**Entries provided**
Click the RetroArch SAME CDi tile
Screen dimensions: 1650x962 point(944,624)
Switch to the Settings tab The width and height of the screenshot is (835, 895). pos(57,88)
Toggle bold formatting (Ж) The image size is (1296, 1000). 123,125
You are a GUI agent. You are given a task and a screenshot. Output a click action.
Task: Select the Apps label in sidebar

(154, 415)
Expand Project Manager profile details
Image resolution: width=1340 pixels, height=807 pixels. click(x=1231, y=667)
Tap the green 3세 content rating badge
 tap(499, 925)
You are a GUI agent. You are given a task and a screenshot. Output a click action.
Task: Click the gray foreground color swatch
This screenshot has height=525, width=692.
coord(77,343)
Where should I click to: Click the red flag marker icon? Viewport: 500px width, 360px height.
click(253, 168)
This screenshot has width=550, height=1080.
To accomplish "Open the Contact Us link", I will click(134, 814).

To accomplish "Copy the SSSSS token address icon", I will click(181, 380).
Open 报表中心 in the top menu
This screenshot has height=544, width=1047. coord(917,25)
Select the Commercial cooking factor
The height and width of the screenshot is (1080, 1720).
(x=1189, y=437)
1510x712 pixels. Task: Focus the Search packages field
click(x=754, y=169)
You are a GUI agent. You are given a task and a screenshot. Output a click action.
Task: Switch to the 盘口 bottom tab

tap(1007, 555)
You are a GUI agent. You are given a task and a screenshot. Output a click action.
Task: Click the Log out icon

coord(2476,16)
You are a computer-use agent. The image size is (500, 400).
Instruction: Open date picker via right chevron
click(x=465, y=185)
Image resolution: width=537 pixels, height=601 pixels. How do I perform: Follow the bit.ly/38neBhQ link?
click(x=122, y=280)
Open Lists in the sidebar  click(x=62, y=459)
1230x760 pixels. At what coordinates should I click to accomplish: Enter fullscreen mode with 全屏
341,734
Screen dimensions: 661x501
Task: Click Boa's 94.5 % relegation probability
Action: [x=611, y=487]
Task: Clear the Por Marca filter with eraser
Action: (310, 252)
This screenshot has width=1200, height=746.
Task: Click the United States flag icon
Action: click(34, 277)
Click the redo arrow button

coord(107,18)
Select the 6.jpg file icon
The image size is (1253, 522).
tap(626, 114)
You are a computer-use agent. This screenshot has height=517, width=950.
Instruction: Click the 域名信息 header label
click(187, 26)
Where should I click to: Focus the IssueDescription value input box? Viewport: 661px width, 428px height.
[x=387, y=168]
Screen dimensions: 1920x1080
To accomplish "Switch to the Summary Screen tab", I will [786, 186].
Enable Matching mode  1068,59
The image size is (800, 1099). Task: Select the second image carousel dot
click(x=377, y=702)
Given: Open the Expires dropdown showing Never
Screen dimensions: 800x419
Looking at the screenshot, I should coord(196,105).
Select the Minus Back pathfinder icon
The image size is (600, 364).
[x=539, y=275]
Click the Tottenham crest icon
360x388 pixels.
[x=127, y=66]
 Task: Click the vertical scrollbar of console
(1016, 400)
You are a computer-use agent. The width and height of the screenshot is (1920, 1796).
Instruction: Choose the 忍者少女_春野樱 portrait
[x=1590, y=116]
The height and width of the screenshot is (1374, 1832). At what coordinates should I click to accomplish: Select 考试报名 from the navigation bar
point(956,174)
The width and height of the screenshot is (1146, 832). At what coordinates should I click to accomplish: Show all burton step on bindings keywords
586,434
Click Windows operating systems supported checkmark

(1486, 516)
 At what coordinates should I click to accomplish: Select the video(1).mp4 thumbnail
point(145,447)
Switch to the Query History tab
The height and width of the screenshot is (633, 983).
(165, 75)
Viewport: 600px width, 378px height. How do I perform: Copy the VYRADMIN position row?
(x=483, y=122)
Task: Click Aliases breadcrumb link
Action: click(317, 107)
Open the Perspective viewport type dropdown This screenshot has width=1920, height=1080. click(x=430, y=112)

**Stated goal**
Rewrite the listing above with "GUI agent" changed to "interface agent" throughout, leaving every other character as it is.

**Result**
Click the RetroArch SAME CDi tile
Screen dimensions: 1650x962 point(944,624)
Switch to the Settings tab The width and height of the screenshot is (835, 895). pos(57,88)
Toggle bold formatting (Ж) The image size is (1296, 1000). 123,125
You are a interface agent. You are given a task and a screenshot. Output a click action.
Task: Select the Apps label in sidebar

(154, 415)
Expand Project Manager profile details
Image resolution: width=1340 pixels, height=807 pixels. click(x=1231, y=667)
Tap the green 3세 content rating badge
 tap(499, 925)
You are a interface agent. You are given a task and a screenshot. Output a click action.
Task: Click the gray foreground color swatch
This screenshot has height=525, width=692.
coord(77,343)
Where should I click to: Click the red flag marker icon? Viewport: 500px width, 360px height.
click(253, 168)
This screenshot has width=550, height=1080.
To accomplish "Open the Contact Us link", I will click(134, 814).

To accomplish "Copy the SSSSS token address icon", I will click(181, 380).
Open 报表中心 in the top menu
This screenshot has height=544, width=1047. coord(917,25)
Select the Commercial cooking factor
The height and width of the screenshot is (1080, 1720).
(x=1189, y=437)
1510x712 pixels. Task: Focus the Search packages field
click(x=754, y=169)
You are a interface agent. You are given a task and a screenshot. Output a click action.
Task: Switch to the 盘口 bottom tab

tap(1007, 555)
You are a interface agent. You are given a task and a screenshot. Output a click action.
Task: Click the Log out icon

coord(2476,16)
You are a computer-use agent. The image size is (500, 400).
Instruction: Open date picker via right chevron
click(x=465, y=185)
Image resolution: width=537 pixels, height=601 pixels. How do I perform: Follow the bit.ly/38neBhQ link?
click(x=122, y=280)
Open Lists in the sidebar  click(x=62, y=459)
1230x760 pixels. At what coordinates should I click to accomplish: Enter fullscreen mode with 全屏
341,734
Screen dimensions: 661x501
Task: Click Boa's 94.5 % relegation probability
Action: [x=611, y=487]
Task: Clear the Por Marca filter with eraser
Action: (310, 252)
This screenshot has width=1200, height=746.
Task: Click the United States flag icon
Action: click(34, 277)
Click the redo arrow button

coord(107,18)
Select the 6.jpg file icon
The image size is (1253, 522).
tap(626, 114)
You are a computer-use agent. This screenshot has height=517, width=950.
Instruction: Click the 域名信息 header label
click(187, 26)
Where should I click to: Focus the IssueDescription value input box? Viewport: 661px width, 428px height.
[x=387, y=168]
Screen dimensions: 1920x1080
To accomplish "Switch to the Summary Screen tab", I will [786, 186].
Enable Matching mode  1068,59
The image size is (800, 1099). Task: Select the second image carousel dot
click(x=377, y=702)
Given: Open the Expires dropdown showing Never
Screen dimensions: 800x419
Looking at the screenshot, I should coord(196,105).
Select the Minus Back pathfinder icon
The image size is (600, 364).
[x=539, y=275]
Click the Tottenham crest icon
360x388 pixels.
[x=127, y=66]
 Task: Click the vertical scrollbar of console
(1016, 400)
You are a computer-use agent. The width and height of the screenshot is (1920, 1796).
Instruction: Choose the 忍者少女_春野樱 portrait
[x=1590, y=116]
The height and width of the screenshot is (1374, 1832). At what coordinates should I click to accomplish: Select 考试报名 from the navigation bar
point(956,174)
The width and height of the screenshot is (1146, 832). At what coordinates should I click to accomplish: Show all burton step on bindings keywords
586,434
Click Windows operating systems supported checkmark

(1486, 516)
 At what coordinates should I click to accomplish: Select the video(1).mp4 thumbnail
point(145,447)
Switch to the Query History tab
The height and width of the screenshot is (633, 983).
(165, 75)
Viewport: 600px width, 378px height. How do I perform: Copy the VYRADMIN position row?
(x=483, y=122)
Task: Click Aliases breadcrumb link
Action: click(317, 107)
Open the Perspective viewport type dropdown This screenshot has width=1920, height=1080. click(x=430, y=112)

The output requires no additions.